Summary

Assay Imaging Люцифераза дополнения в листьях Nicotiana benthamiana временно определения динамики взаимодействия протеин протеина

Published: November 20, 2017
doi:

Summary

Эта рукопись описывает простой и быстрый экспериментальной процедуры для определения белок белковых взаимодействий на основе измерения Люцифераза деятельности.

Abstract

Белок белковых взаимодействий являются основополагающие механизмы для передачи сигнала в наиболее клеточных процессов; Таким образом идентификация мониторинга динамики взаимодействия белков и Роман протеин взаимодействия пары представляют особый интерес для выявления как растения реагируют на факторы окружающей среды и/или развития сигналов. Множество подходов были разработаны для изучения взаимодействия протеин протеина, в vitro или в естественных условиях. Среди них недавно созданной Люцифераза комплементарности изображений (LCI) пробирного является простой и быстрый метод для демонстрации в естественных условиях белок белковых взаимодействий. В этот assay белок или белков B сливается с амино терминал или карбоксильных терминал половины Люцифераза, соответственно. Когда белок взаимодействует с белком B, две половинки Люцифераза будет преобразован для формирования функциональных и активных Люцифераза фермента. Люцифераза активности могут быть записаны с помощью люминометра или ПЗС камеры. По сравнению с другими подходами, LCI assay показывает белок белковых взаимодействий, как качественно, так и количественно. Agrobacterium инфильтрации в листьях Nicotiana benthamiana является широко используемой системой для переходных белков. С сочетание LCI и переходных выражения эти подходы показывают, что физическое взаимодействие между КС1 и SPA1 было постепенно сокращено после Жасмонат лечения.

Introduction

Для того, чтобы координировать роста с окружающей средой, растения эволюционировали элегантный сигнальные пути чувство, передают и реагировать сигнализации сигналы. Как бегунов в эстафете белки являются необходимыми игроков в сигнальной трансдукции растений. Было широко признано, что взаимодействия протеин протеина (PPI) играет важную роль для сотовой связи. Все зависит от физического взаимодействия между целевого белка и его модификация ферментов фосфорилирование белков, ацетилирования и деградации. Например Жасмонат зим домен белка (JAZ) семьи белки взаимодействуют с транскрипционным фактором MYC2 и подавить его транскрипционный анализ активности1,2. Учитывая важное значение PPI крупномасштабные белков, которые были interactomes в растениях изучить недавно3,4,5. Эти interactome результаты далее свидетельствуют о сложных регулирования сети, которая координирует различные клеточные функции.
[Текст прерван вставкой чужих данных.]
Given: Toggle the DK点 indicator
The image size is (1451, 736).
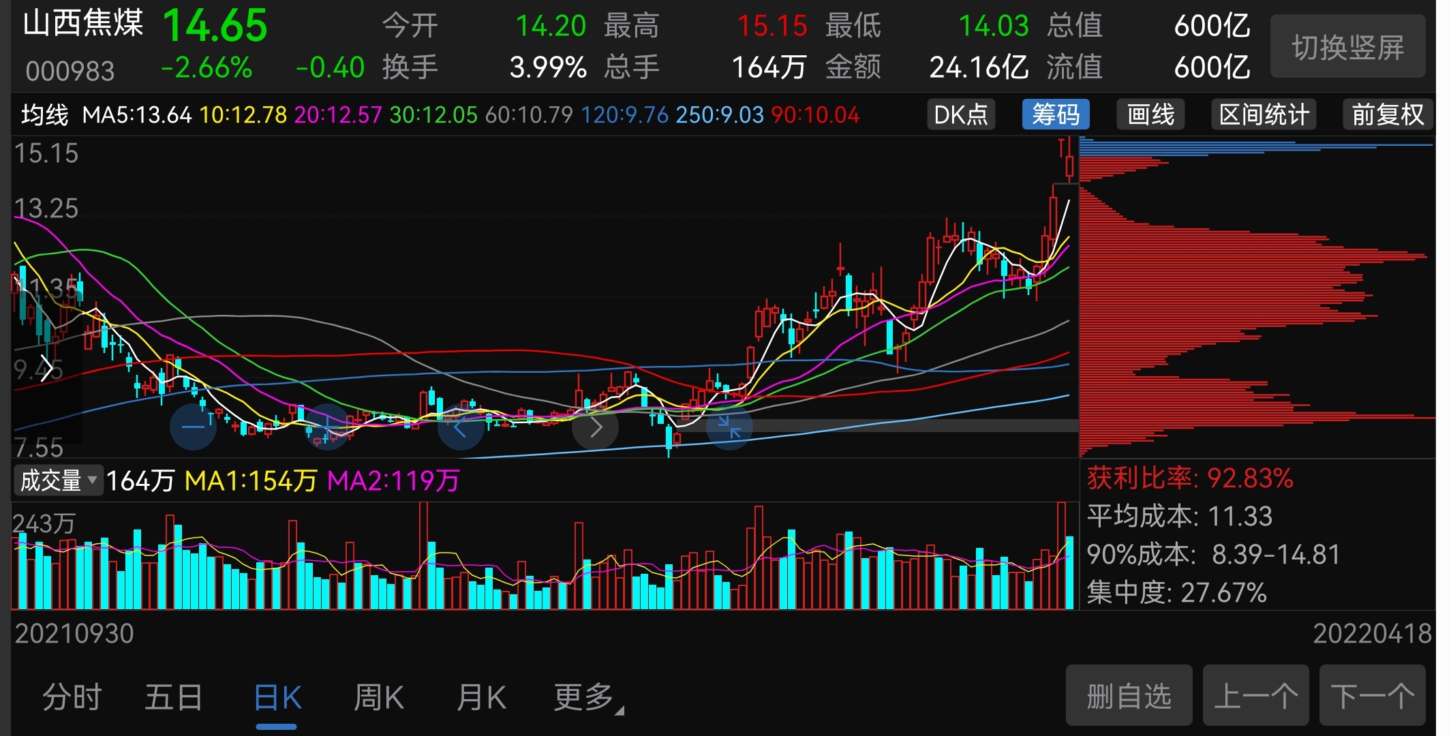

Есть некоторые установленные подходы для наблюдения за PPI. Assay дрожжей два гибридных (Y2H) является наиболее широко используемым методом для обнаружения PPI. Y2H легко выполнить и подходит для быстрой проверки для изучения взаимодействия протеина. Y2H также широко используется для скрининга неизвестные взаимодействия партнеров для определенного протеина интереса. Однако потому что Y2H полностью осуществляется в дрожжи, он не может отражать реальный сценарий в заводе клетки и приносит высокий уровень ложных положительных. Еще одна аналогичная стратегия является выпадающее assay. В общем две белки являются выразил и очищенного от клеток Escherichia coli и затем смешанные и прикол для обнаружения взаимодействия протеина. Хотя этот метод не требует много времени, он не может получить в естественных условиях результаты взаимодействия либо. Для целей взаимодействия в естественных условиях co иммунопреципитация (co-IP) является наиболее популярным assay, которое требует высокого качества антитела к immunoprecipitate протеин интереса и нельзя исключать возможность косвенного ИЦП. Кроме того из-за сложных экспериментальных процедур в co-IP, результаты обычно зависит от индивидуального опыта.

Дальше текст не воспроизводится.